Feeding Therapy

I’ve talked before about the great play dates that Parker has been having with the neighbor girls behind us.  Saturday was another fun experience.  Then came snack time.  Parker’s doesn’t eat by mouth.  I have to tell you that sitting at a table with friends who are eating treats while your Mom pulls up your shirt to bolus feed you ain’t as cool as one might think.  Hello, feeding therapy.

Except.

Man, I hate that word.

Feeding therapy brings on it’s own set of adventures.  Parker aspirates on everything.  His FEES studies swear we are safe with pudding thickened to honey thickened foods, but my trust level on this is low.  He passed swallow test after swallow test when in real life everything bite of food he took was going directly into his lungs.

Parker’s Travis C. Waiver allows him 10 visits with one of the best feeding therapy masters I’ve even seen.  10 visits sound like a lot, but with Parker’s issues it’s really not.  My dream would be to have something along the lines of 2 sessions a week with me be watched as I feed Parker.  I need the time with the therapist closely watching me feed Parker properly. I am convinced that Parker’s aspiration issues are directly connected to his pulmonary hypertension.

So I guess I have to revisit the question on how important it is for Parker to be able to ‘fit in’ socially and taking any chance of aspiration off the table so to say.

Parker will never be able to entirely eat by mouth.  I’m good with that.  But I would like for him to not always stand out so much socially.  Plus, the kid so wants to eat.

We went to our first feeding therapy appointment on Tuesday.  Did I mention I think this therapist is truly magnificent?

We worked with pureed prunes which is just between considered about a honey texture.  He did great.

Except.

Damn, there’s that word again.

Feeding therapy and trach aspirations

The next day Parker hacked up something a bit disgusting in his trach.  With a tinge of the same color of what he had been eating the day before.

Now, this could have just been his spit he aspirated on that colored the mucus a bit brown.

It could have been something old from his lungs…….his nose is running and gunky and we know some of that finds his way into his lungs and he hucks it back out.

His heart rate last night was good.  A sudden, out of the blue, high sleeping heart rate is one of the markers of an aspiration.

There is a huge part of me that says why in the world would I even be going in the direction of feeding therapy when Parker is so prone to aspirations.

One reason is the more practice Parker has in protecting his airway as he eats, the better.  It will help him protect his airway from anything that make try and makes it way down.

Another reason is last Saturday during treat time with his friends.  Wouldn’t it be nice if treats at Parker’s house were always something that he could eat too?  Even if he were only able to take a bite or two?

One small step in making the Hero of ours more like his peers rather than different.

I’m going to be doing a lot of praying about this.  There is no doubt in my mind that my Heavenly Father will provide me with the path to follow and the decision to make regarding what is best for Parker.

It may well be that if we are only able to secure 10 feeding therapy visits that the goal for Parker to eat by mouth in social situations simply won’t come to pass.  Feeding therapy is a LOT different than OT or PT that I spend so much time on at home.  I’m not afraid of my teaching him how to go down the stairs at home will wind up killing him the way mucking up teaching him how to eat could.

A bolus feeding during snack time at a play date might not be so bad.  I can’t imagine Parker being a teenager and me lifting up his shirt to bolus feed him with friends around.

I’d LOVE to know how other Mama’s of tubies have handled these sort of situations.  I guess not being able to eat with your friends is a small price for being able to still be around to have friends, eh?

 

 

About Tammy and Parker

Special Needs Blogger, and homeschooling Mom, heavily involved in advocacy for all kids with special needs in Utah.

Comments

  1. suzanne says:

    Hi.
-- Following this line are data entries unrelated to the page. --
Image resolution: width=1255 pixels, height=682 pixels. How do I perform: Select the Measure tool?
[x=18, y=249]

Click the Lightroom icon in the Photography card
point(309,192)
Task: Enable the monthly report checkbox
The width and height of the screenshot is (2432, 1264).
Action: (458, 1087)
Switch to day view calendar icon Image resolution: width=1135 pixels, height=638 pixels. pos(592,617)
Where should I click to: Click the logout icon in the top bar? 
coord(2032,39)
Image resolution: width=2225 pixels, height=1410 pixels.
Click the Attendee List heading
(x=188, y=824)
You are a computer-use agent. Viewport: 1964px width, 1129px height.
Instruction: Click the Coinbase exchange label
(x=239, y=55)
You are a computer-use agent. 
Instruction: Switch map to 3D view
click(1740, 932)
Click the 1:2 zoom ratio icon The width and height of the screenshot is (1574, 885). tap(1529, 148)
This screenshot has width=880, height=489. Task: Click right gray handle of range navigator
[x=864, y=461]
My 11 yr old has adapted to just tasting items. I know that there are a lot of times that she has ended up with the color of whatever she has tasted in her nose a bit later. Some of her favorites are cotton candy, suckers, those little freeze dried yogurt bites in the infant section, she has also become good at just tasting the salt off of crackers and then handing me the soggy ones. Good luck!!

  2. maria cordner says:

    I can’t imagine the anxiety of trying to choose what best so your child have a more like-peer experience. We love to see friends with sharing experiences with other children – that socialization is so important – I would think that friends would stick around no matter what – some of them need the experience so their lives be more fuller! Most of all, I think you want to enrich Parker’s life, try new things (that is hard and don’t always go the prescribed way…but oh the possibilities!

  3. The U of U SLP program should have a dysphagia clinic. The students would be more than closely watched by the supervising SLP during feeding therapy – the supervising SLP would be in every single session with the students. Due to aspiration issues, you wouldn’t be left without that supervisor watching like a hawk. Supervising SLP should be the prof who specializes and teaches about dysphagia. You would have the advantage of the students who have to keep up on the latest research combined with the experience of the supervising SLP. On top of that the clinic fee is based on sliding scale and you should be able to get free services. It would get you the twice a week you want with the students and SLP watching you.